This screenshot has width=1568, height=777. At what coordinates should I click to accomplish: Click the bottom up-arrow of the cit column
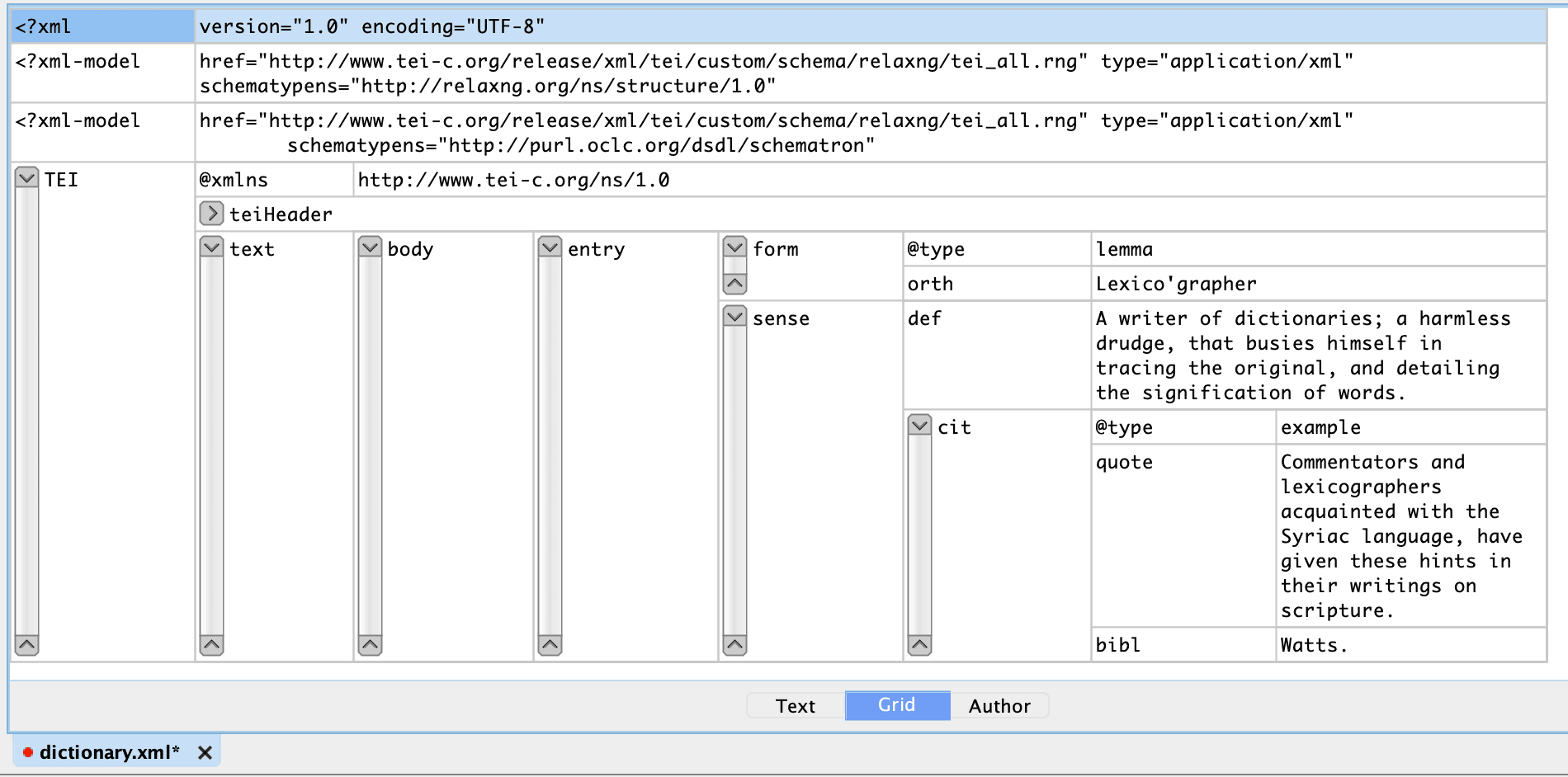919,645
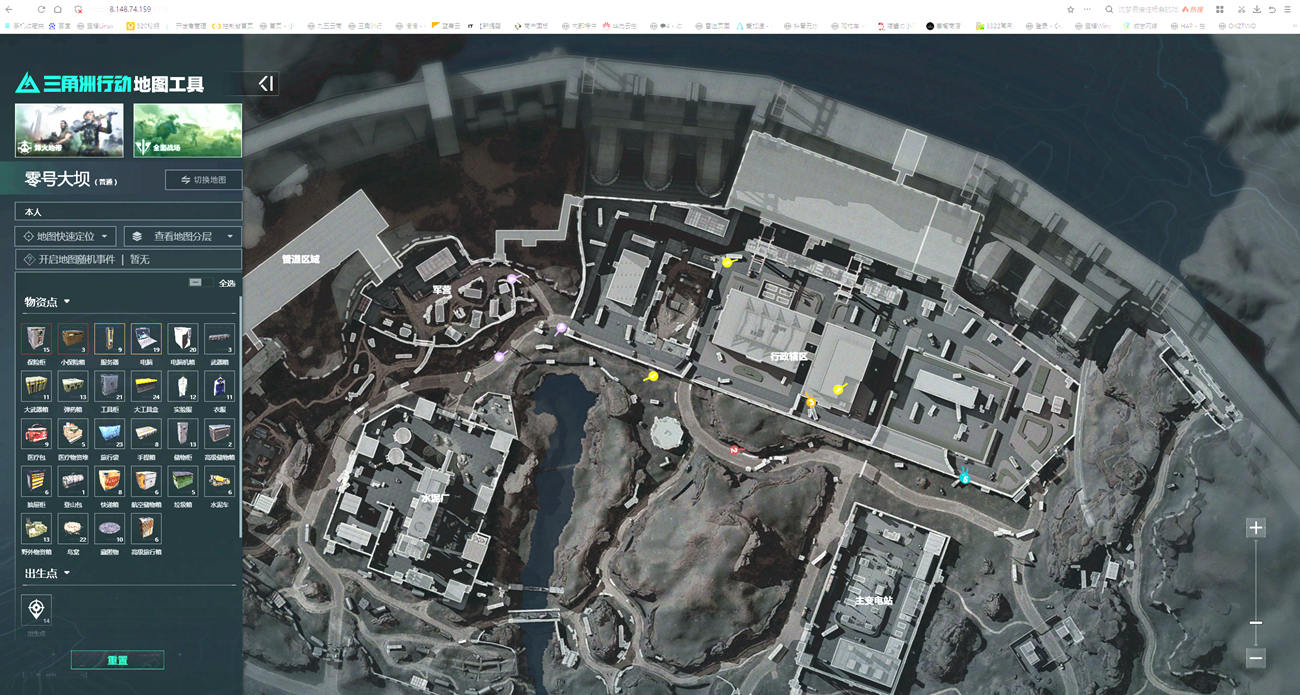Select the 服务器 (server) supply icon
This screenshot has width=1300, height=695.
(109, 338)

> **TASK STATEMENT**
Return the lines of the data above in full and exactly, with no pictures.

> **TASK ANSWER**
This screenshot has width=1568, height=777. At what coordinates should I click to accomplish: Click the bottom up-arrow of the cit column
919,645
Select the 服务器 (server) supply icon
This screenshot has width=1300, height=695.
(109, 338)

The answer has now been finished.